> _Work request_:
Exact copies of all the lines below are required.

> _Supplied data_:
Content starts

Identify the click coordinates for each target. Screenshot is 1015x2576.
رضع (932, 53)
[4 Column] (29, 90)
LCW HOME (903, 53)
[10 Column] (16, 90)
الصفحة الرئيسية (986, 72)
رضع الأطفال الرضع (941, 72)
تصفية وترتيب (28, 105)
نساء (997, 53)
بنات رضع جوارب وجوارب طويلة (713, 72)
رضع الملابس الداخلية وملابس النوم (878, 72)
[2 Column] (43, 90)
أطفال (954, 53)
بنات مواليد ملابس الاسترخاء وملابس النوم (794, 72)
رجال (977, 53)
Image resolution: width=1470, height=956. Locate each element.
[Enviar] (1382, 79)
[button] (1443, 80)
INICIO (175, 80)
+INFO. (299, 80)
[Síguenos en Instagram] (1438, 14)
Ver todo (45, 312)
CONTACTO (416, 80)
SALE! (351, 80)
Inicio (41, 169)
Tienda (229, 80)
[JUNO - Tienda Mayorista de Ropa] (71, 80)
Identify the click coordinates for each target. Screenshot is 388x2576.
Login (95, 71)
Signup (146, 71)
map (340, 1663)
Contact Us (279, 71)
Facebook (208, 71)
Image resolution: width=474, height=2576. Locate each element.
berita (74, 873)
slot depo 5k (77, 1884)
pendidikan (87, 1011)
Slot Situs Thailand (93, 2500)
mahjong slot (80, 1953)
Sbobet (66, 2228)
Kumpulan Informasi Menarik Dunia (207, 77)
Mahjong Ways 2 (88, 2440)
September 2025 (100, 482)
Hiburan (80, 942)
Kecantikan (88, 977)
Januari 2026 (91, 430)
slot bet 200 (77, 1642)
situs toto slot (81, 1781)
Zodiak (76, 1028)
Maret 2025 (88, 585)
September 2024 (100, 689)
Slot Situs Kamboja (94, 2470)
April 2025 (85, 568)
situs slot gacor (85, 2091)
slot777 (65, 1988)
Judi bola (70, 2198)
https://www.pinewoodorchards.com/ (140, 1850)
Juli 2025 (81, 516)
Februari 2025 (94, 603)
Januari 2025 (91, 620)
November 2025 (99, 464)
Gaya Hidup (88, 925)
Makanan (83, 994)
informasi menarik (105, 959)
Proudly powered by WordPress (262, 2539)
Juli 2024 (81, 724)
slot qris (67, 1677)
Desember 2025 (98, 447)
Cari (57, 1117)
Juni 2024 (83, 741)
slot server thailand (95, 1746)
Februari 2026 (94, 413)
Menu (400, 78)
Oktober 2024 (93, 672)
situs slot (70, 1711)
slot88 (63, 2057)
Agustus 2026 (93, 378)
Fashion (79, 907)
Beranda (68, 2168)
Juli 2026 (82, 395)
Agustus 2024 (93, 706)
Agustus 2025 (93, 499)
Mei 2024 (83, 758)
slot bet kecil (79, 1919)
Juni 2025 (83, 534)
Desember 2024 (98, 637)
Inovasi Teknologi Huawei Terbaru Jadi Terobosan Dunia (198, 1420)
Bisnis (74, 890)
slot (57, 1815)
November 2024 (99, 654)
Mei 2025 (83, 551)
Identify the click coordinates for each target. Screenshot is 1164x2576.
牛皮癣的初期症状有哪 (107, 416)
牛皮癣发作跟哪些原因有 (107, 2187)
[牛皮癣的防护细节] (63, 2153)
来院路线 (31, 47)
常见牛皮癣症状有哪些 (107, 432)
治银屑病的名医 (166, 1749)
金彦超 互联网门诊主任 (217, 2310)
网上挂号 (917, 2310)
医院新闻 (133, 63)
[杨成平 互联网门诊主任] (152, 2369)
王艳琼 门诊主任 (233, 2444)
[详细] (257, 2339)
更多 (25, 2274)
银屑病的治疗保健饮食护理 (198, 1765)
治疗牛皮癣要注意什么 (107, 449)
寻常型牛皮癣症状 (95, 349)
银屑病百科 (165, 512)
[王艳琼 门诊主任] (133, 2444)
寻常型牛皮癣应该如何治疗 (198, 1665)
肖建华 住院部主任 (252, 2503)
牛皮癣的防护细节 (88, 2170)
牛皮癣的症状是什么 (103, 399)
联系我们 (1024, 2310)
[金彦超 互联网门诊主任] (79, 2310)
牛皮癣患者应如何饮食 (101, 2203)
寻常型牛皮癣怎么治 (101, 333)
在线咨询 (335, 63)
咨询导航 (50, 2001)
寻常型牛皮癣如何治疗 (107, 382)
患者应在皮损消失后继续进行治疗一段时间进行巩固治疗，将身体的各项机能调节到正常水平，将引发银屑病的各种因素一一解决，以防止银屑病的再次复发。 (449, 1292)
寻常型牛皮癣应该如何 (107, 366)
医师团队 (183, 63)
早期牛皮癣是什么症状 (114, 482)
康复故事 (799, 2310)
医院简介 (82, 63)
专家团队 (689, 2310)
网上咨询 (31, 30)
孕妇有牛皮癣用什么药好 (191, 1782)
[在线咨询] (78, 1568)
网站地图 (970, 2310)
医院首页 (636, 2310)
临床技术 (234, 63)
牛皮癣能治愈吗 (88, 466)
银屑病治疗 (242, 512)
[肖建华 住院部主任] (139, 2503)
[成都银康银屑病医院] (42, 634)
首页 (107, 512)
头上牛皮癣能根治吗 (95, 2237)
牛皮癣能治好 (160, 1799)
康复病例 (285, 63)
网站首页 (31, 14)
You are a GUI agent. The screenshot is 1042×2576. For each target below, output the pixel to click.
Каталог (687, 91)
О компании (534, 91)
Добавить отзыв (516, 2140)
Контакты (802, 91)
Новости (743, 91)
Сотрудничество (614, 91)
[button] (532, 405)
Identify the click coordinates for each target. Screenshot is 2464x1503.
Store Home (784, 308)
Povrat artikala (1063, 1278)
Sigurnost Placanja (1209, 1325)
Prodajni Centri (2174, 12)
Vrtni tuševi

Content ends

> _Worked solution_:
Identify the click coordinates for each target. Screenshot is 1015x2576.
رضع (932, 53)
[4 Column] (29, 90)
LCW HOME (903, 53)
[10 Column] (16, 90)
الصفحة الرئيسية (986, 72)
رضع الأطفال الرضع (941, 72)
تصفية وترتيب (28, 105)
نساء (997, 53)
بنات رضع جوارب وجوارب طويلة (713, 72)
رضع الملابس الداخلية وملابس النوم (878, 72)
[2 Column] (43, 90)
أطفال (954, 53)
بنات مواليد ملابس الاسترخاء وملابس النوم (794, 72)
رجال (977, 53)
Image resolution: width=1470, height=956. Locate each element.
[Enviar] (1382, 79)
[button] (1443, 80)
INICIO (175, 80)
+INFO. (299, 80)
[Síguenos en Instagram] (1438, 14)
Ver todo (45, 312)
CONTACTO (416, 80)
SALE! (351, 80)
Inicio (41, 169)
Tienda (229, 80)
[JUNO - Tienda Mayorista de Ropa] (71, 80)
Identify the click coordinates for each target. Screenshot is 388x2576.
Login (95, 71)
Signup (146, 71)
map (340, 1663)
Contact Us (279, 71)
Facebook (208, 71)
Image resolution: width=474, height=2576. Locate each element.
berita (74, 873)
slot depo 5k (77, 1884)
pendidikan (87, 1011)
Slot Situs Thailand (93, 2500)
mahjong slot (80, 1953)
Sbobet (66, 2228)
Kumpulan Informasi Menarik Dunia (207, 77)
Mahjong Ways 2 (88, 2440)
September 2025 (100, 482)
Hiburan (80, 942)
Kecantikan (88, 977)
Januari 2026 (91, 430)
slot bet 200 (77, 1642)
situs toto slot (81, 1781)
Zodiak (76, 1028)
Maret 2025 (88, 585)
September 2024 (100, 689)
Slot Situs Kamboja (94, 2470)
April 2025 (85, 568)
situs slot gacor (85, 2091)
slot777 (65, 1988)
Judi bola (70, 2198)
https://www.pinewoodorchards.com/ (140, 1850)
Juli 2025 (81, 516)
Februari 2025 (94, 603)
Januari 2025 (91, 620)
November 2025 (99, 464)
Gaya Hidup (88, 925)
Makanan (83, 994)
informasi menarik (105, 959)
Proudly powered by WordPress (262, 2539)
Juli 2024 (81, 724)
slot qris (67, 1677)
Desember 2025 (98, 447)
Cari (57, 1117)
Juni 2024 (83, 741)
slot server thailand (95, 1746)
Februari 2026 (94, 413)
Menu (400, 78)
Oktober 2024 (93, 672)
situs slot (70, 1711)
slot88 (63, 2057)
Agustus 2026 (93, 378)
Fashion (79, 907)
Beranda (68, 2168)
Juli 2026 (82, 395)
Agustus 2024 (93, 706)
Agustus 2025 (93, 499)
Mei 2024 (83, 758)
slot bet kecil (79, 1919)
Juni 2025 (83, 534)
Desember 2024 (98, 637)
Inovasi Teknologi Huawei Terbaru Jadi Terobosan Dunia (198, 1420)
Bisnis (74, 890)
slot (57, 1815)
November 2024 (99, 654)
Mei 2025 (83, 551)
Identify the click coordinates for each target. Screenshot is 1164x2576.
牛皮癣的初期症状有哪 (107, 416)
牛皮癣发作跟哪些原因有 (107, 2187)
[牛皮癣的防护细节] (63, 2153)
来院路线 (31, 47)
常见牛皮癣症状有哪些 (107, 432)
治银屑病的名医 (166, 1749)
金彦超 互联网门诊主任 (217, 2310)
网上挂号 (917, 2310)
医院新闻 (133, 63)
[杨成平 互联网门诊主任] (152, 2369)
王艳琼 门诊主任 (233, 2444)
[详细] (257, 2339)
更多 (25, 2274)
银屑病的治疗保健饮食护理 (198, 1765)
治疗牛皮癣要注意什么 (107, 449)
寻常型牛皮癣症状 (95, 349)
银屑病百科 (165, 512)
[王艳琼 门诊主任] (133, 2444)
寻常型牛皮癣应该如何治疗 (198, 1665)
肖建华 住院部主任 (252, 2503)
牛皮癣的防护细节 (88, 2170)
牛皮癣的症状是什么 (103, 399)
联系我们 (1024, 2310)
[金彦超 互联网门诊主任] (79, 2310)
牛皮癣患者应如何饮食 (101, 2203)
寻常型牛皮癣怎么治 (101, 333)
在线咨询 (335, 63)
咨询导航 (50, 2001)
寻常型牛皮癣如何治疗 (107, 382)
患者应在皮损消失后继续进行治疗一段时间进行巩固治疗，将身体的各项机能调节到正常水平，将引发银屑病的各种因素一一解决，以防止银屑病的再次复发。 (449, 1292)
寻常型牛皮癣应该如何 (107, 366)
医师团队 (183, 63)
早期牛皮癣是什么症状 (114, 482)
康复故事 (799, 2310)
医院简介 (82, 63)
专家团队 (689, 2310)
网上咨询 (31, 30)
孕妇有牛皮癣用什么药好 (191, 1782)
[在线咨询] (78, 1568)
网站地图 (970, 2310)
医院首页 (636, 2310)
临床技术 (234, 63)
牛皮癣能治愈吗 (88, 466)
银屑病治疗 (242, 512)
[肖建华 住院部主任] (139, 2503)
[成都银康银屑病医院] (42, 634)
首页 (107, 512)
头上牛皮癣能根治吗 (95, 2237)
牛皮癣能治好 (160, 1799)
康复病例 (285, 63)
网站首页 (31, 14)
You are a GUI agent. The screenshot is 1042×2576. For each target below, output the pixel to click.
Каталог (687, 91)
О компании (534, 91)
Добавить отзыв (516, 2140)
Контакты (802, 91)
Новости (743, 91)
Сотрудничество (614, 91)
[button] (532, 405)
Identify the click coordinates for each target. Screenshot is 2464x1503.
Store Home (784, 308)
Povrat artikala (1063, 1278)
Sigurnost Placanja (1209, 1325)
Prodajni Centri (2174, 12)
Vrtni tuševi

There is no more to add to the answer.